[Stored data entries]
__________________________________________________

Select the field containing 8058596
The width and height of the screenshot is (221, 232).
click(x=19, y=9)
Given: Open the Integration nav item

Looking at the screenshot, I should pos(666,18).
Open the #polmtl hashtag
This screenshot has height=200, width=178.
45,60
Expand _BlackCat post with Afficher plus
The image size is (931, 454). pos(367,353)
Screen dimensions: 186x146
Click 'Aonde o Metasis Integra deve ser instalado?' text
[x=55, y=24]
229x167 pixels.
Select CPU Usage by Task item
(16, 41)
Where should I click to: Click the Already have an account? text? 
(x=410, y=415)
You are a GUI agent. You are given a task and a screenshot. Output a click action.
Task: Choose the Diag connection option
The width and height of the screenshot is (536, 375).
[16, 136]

__________________________________________________

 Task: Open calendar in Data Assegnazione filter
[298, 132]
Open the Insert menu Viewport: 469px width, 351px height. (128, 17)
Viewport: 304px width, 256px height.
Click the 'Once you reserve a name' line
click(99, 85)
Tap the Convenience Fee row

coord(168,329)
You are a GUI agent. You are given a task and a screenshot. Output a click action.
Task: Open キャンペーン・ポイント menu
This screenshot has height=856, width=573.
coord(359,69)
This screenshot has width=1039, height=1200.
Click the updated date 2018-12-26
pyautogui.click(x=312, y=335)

__________________________________________________

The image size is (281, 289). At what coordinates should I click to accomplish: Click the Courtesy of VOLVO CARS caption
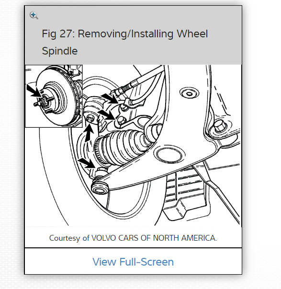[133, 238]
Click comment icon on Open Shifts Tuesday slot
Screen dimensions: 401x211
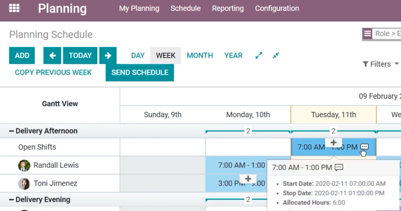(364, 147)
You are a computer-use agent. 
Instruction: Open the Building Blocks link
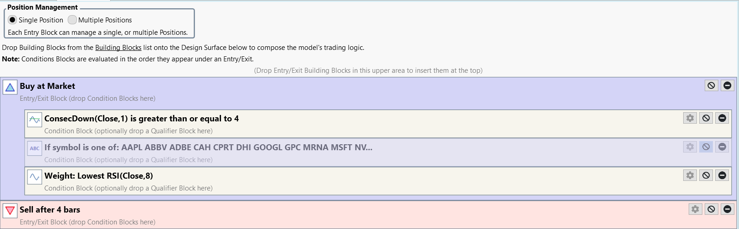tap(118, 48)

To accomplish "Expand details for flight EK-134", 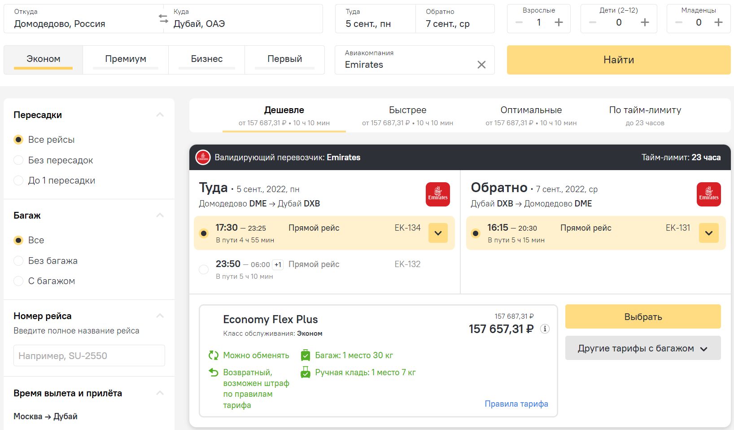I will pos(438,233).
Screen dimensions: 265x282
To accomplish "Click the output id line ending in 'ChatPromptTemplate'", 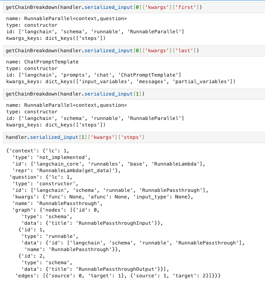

__________________________________________________

## Your task
From the entries above, return each line with the word "Viewport" in it.

## Output of the exercise
Open the Insert menu Viewport: 469px width, 351px height. (128, 17)
Viewport: 304px width, 256px height.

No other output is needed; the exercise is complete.